» **Selected passage**

_ _ _

Local intel: maximising insurance growth in Asia-Pacific

Identifying the best insurance growth opportunities in the extensive and fast-moving Asia-Pacific region is just the first hurdle to realising its huge market potential.

Once the markets and lines are selected, another challenge looms into view: how do you decide on the best strategy to make the most of these prospects—and ultimately secure a cracking return on investment?

Three senior leaders from insurance industry businesses that are expanding in Asia-Pacific discussed how they capitalise on regional growth in an Intelligent Insurer panel debate.

The panellists included Christian Stobbs (pictured right), managing director–Asia, Markel International Singapore; Lucien Mounier (pictured left), head of Asia-Pacific, Beazley; and Lee Ellis (pictured center), chief strategy officer, Ramon International Insurance Brokers.

“Making sure that we are an incubator for our own talent, and more broadly for the industry, is extremely important.” Lucien Mounier, Beazley
For Mounier, maximising growth investment in Asia-Pacific comes down to two things: diversifying the product suite, and hiring great talent to lead these new products. Beazley’s Asia-Pacific business has “dramatically” diversified its product suite over the past few years and, at the same time, has hired great senior talent who understand the region and have access to it or to markets in it, he explained.
Beneath this senior management level, the insurer has “built depth” in its teams, he added.

“One of the things we did to that effect in 2021 was to create a graduate programme just for Singapore where we’re focusing on hiring a few people every year to bolster our teams.

“We run them through a curriculum, and bring them up through our underwriting teams that need the most support. Focusing on talent at both ends and making sure that we are an incubator for our own talent, and more broadly for the industry, is extremely important.”

Leverage local intel

Stobbs is also an advocate for hiring and developing talent within and for the region. In 2019, he took the reins of Markel’s Asia-Pacific business, which employed 25 people at that point. By the end of 2023 Markel will employ 75 people in the region, he told Intelligent Insurer.

“We’ve tripled the size of the team over a four-year period. There is our investment, tangibly illustrated, in terms of the quality and capability of people we have on the ground.”

_ _ _

» **Source material**

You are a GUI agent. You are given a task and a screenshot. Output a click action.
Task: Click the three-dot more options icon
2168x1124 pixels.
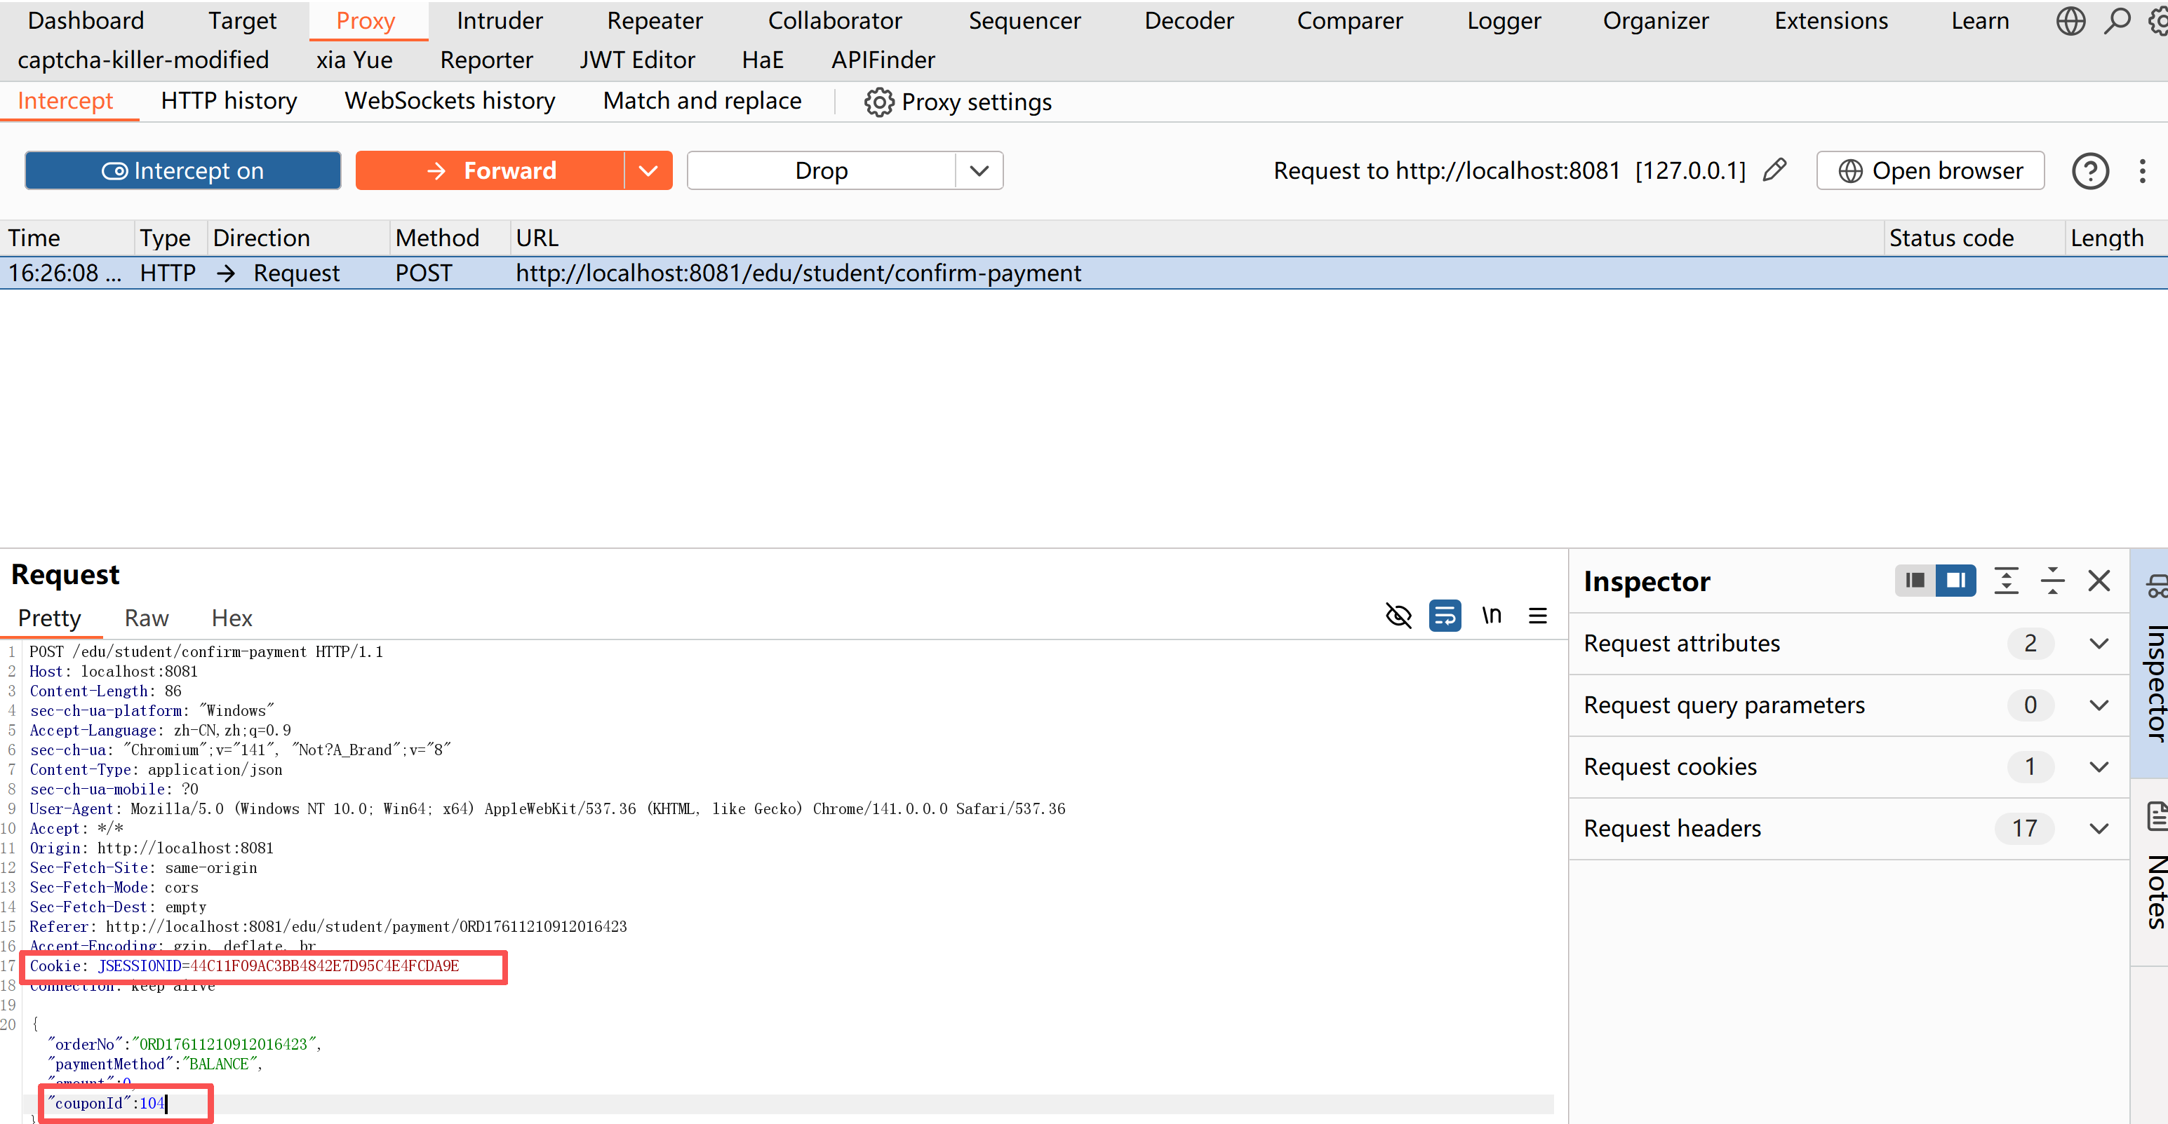click(x=2142, y=171)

_ _ _

» **Written request**
In the Asia-Pacific insurance passage, what did Beazley create in 2021 for Singapore?

» **Complete answer**
A graduate program, aimed at hiring a few people every year to strengthen its teams.